Lancer une bouteille à la mer ou faire un vers, s'interroger, déranger, dialoguer, échanger, placer l'humain au centre du tout et apporter sa pierre à l'édifice. Parfois la bouteille revient…

certains articles ont fait l'objet d'une publication au sein de la rubrique "Trou du fût" écrite par Thierry Sozo dans la partie magazine du quotidien La Liberté

Produits toxiques

L’économie virtuelle, celle qui a perdu le sens des mots honneur et travail, a remis au gout du jour l’expression “produits toxiques”. Ce terme que l’on croyait  réservé aux produits chimiques est employé dans les médias de manière quasi quotidienne depuis quelques semaines. On découvre même avec quelle efficacité nos dirigeants sont capables de s’en débarrasser de manière offshore. Désuétude des petits hommes. Je rêve que l’on trouve des solutions aussi rapide pour nous débarrasser des véritables produits toxiques. Ceux qui polluent l’alimentation, les boissons, le vin que j’aime, et déjà nos enfants. Plus occupé à titriser nos craintes,  le dernier film de Jean-Paul Jaud sortie au début de ce mois, pourrait passer inaperçu et nous faire oublier que le danger, le vrai, est ailleurs : dans nos assiettes et dans nos verres. A la veille des repas de fêtes, synonyme de partage à la lueur des bougies, que l’achat de vins naturels et de mets sains, issu d’une agriculture respectueuse, soit le constant apanage des consommateurs responsables. Je vous invite à visionner la bande-annonce sur le site www.nosenfantsnousaccuseront-lefilm.com. Pour ne pas dire que nous ne savions pas et pour que vos enfants ne vous accusent pas. 

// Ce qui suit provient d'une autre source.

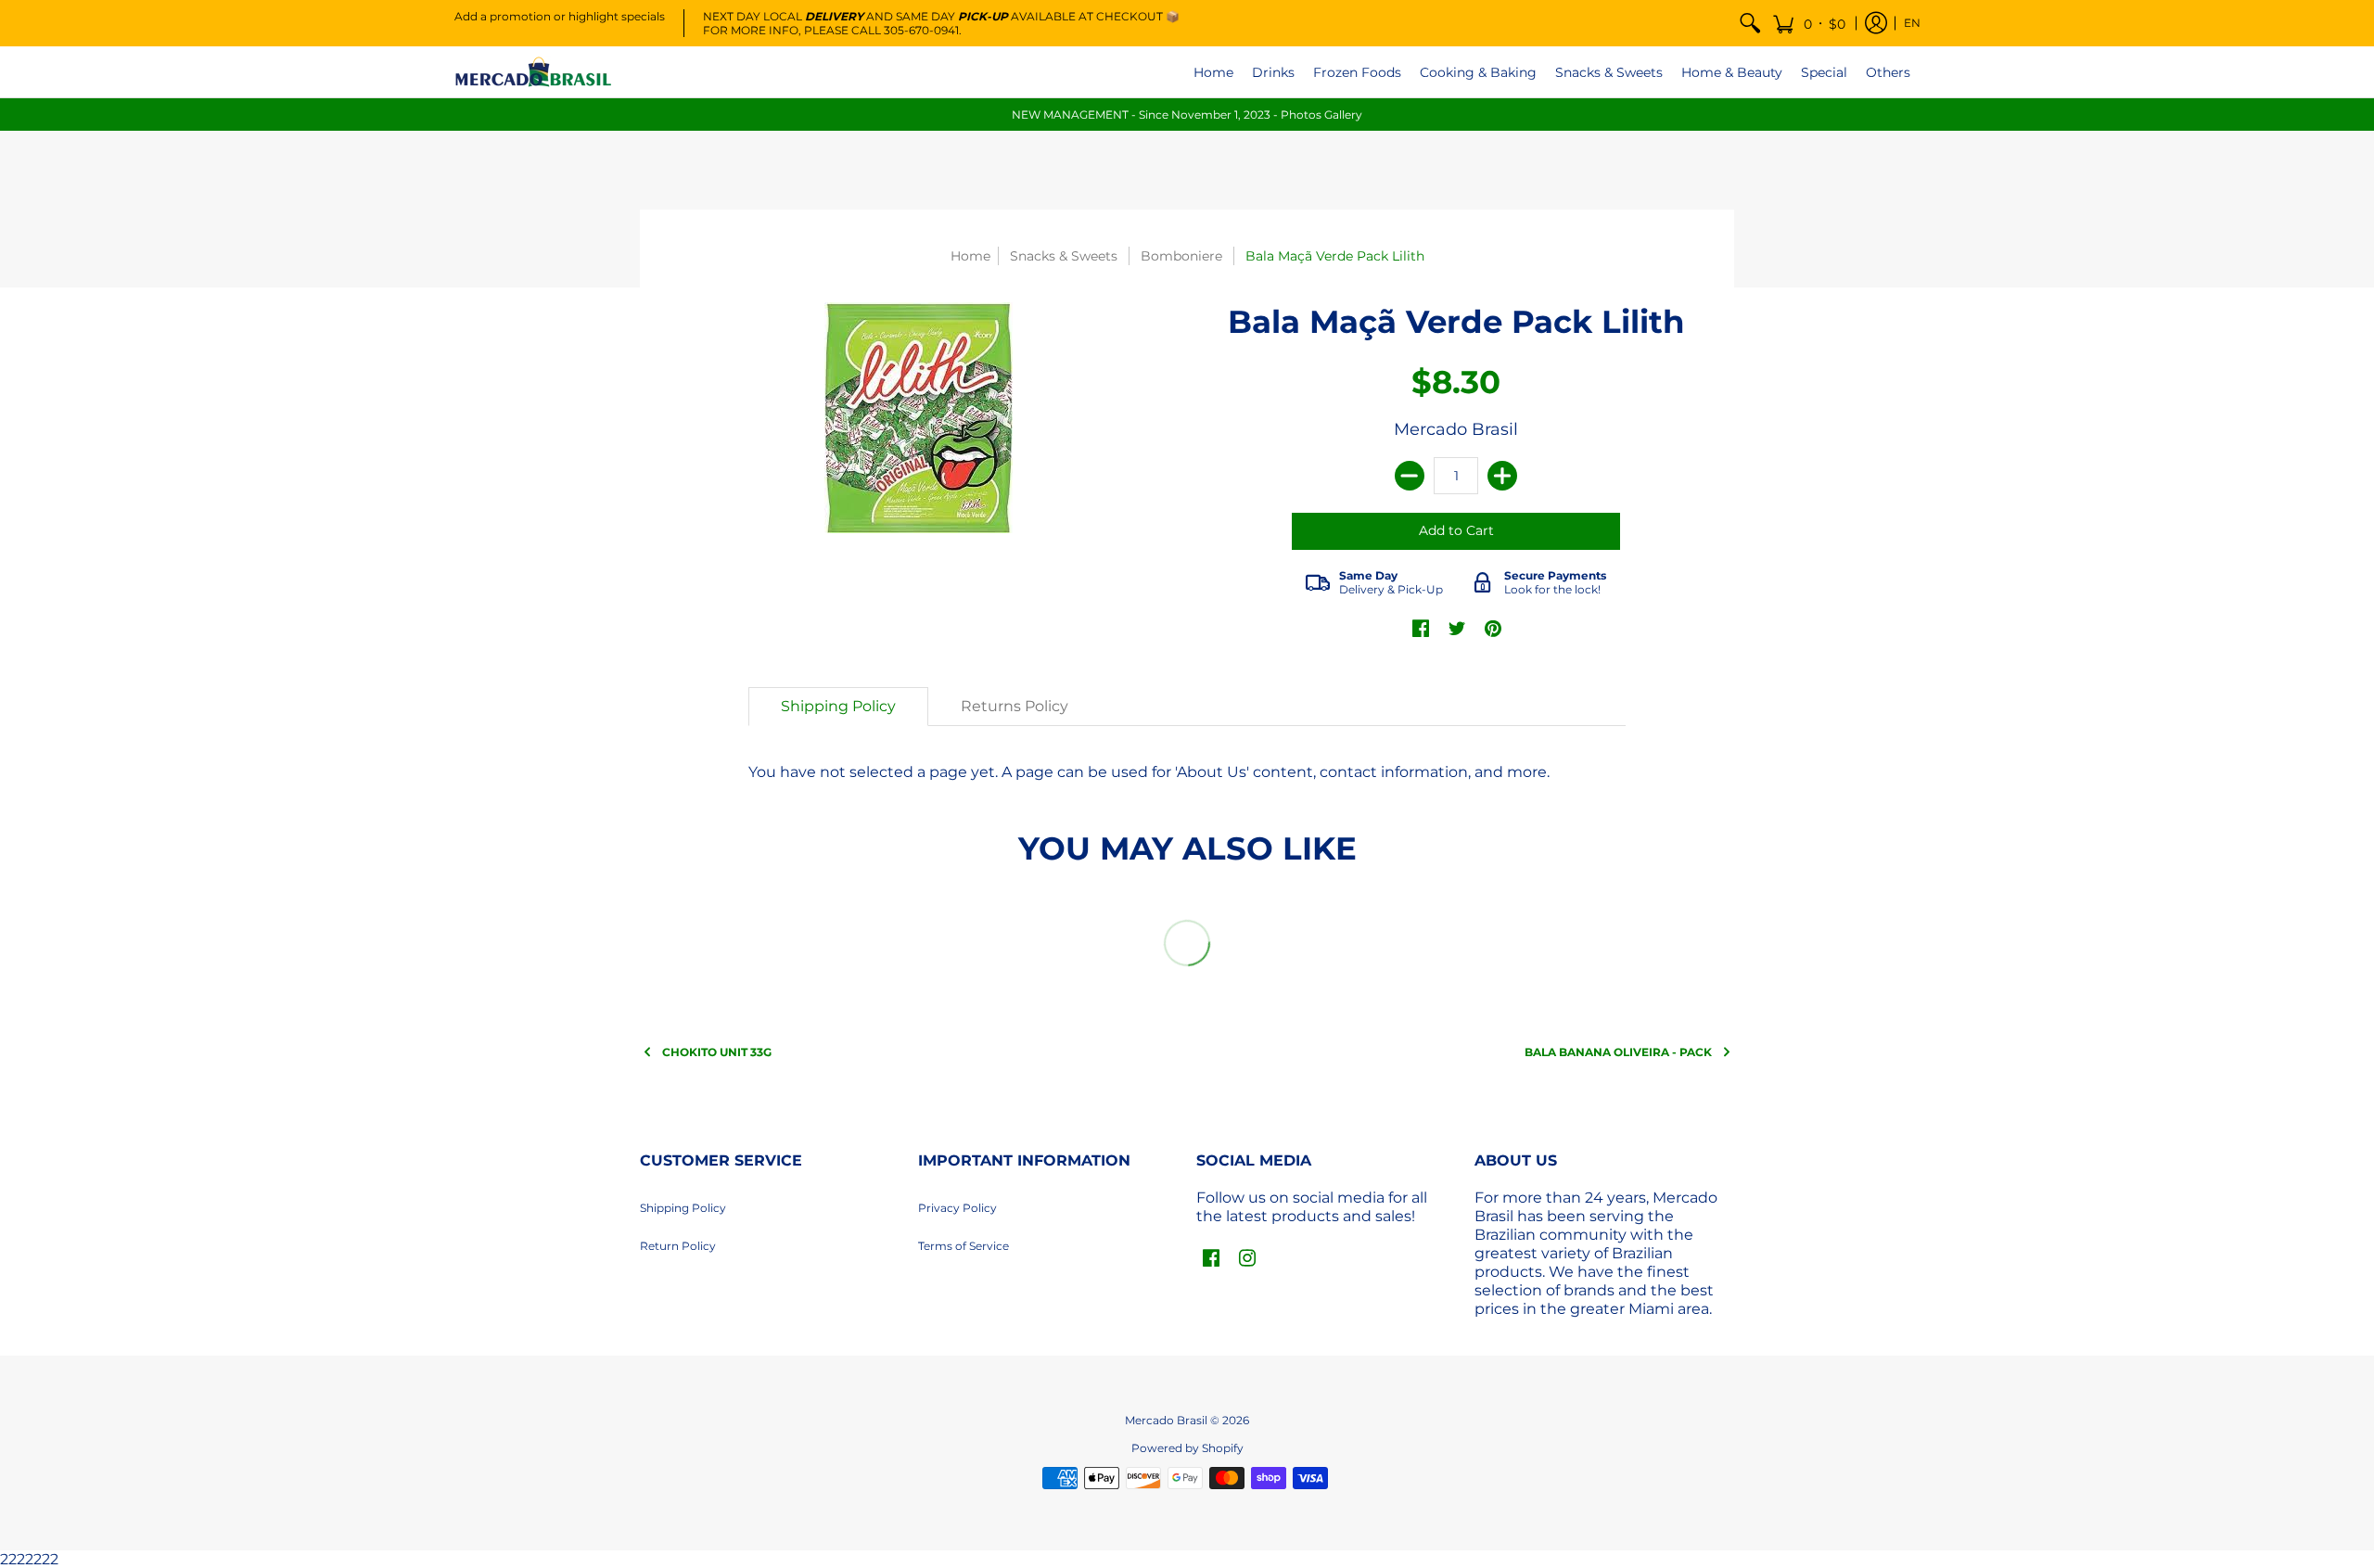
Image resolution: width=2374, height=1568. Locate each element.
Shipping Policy (683, 1208)
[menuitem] (1750, 23)
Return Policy (678, 1246)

Paru dans La Liberté, décembre 2008.

Décapant

Depuis quelques semaines, traders et fonds de placement se délestent via Bordeaux de leurs crus classés qui atterrissent, par lot entier, dans nos boites de mails. On reçoit même des offres de premiers crus en caisse de…trois bouteilles. Histoire peut-être de faire passer la pilule des 600 euros de moyenne par col. Façon Belmondo dans Flic ou Voyou : j’me marre, il y a de quoi non ?! L’aberration des prix pratiqués par certains bordelais depuis 2003 est en train de se payer cher. Mais surtout, ils vont (peut-être?) comprendre que le vin est vendu quand il est bu. Si possible par des amateurs réels et non des “spéculateurs virtuels” qui se parkérisent à coup de ratings sans être capable de faire la différence entre un pinot noir et un merlot. Heureusement, la crise est un bon produit nettoyant, mais qui met parfois du temps à agir. Tenez, il y a quelques jours, deux jeunes fribourgeois, amateurs de vins, ayant un doute sur un achat fait durant la Foire de Fribourg, sont venus nous demander conseil. Un Chorey-les-Beaune et un Fixin villages leur ont été vendus respectivement 49.90 et 63 frs la bouteille, facture à l’appui. Vous avez bien lu, plus de 670 francs pour douze bouteilles de bourgogne-village. Là, c’est plus un produit nettoyant qu’il faut, c’est du décapant !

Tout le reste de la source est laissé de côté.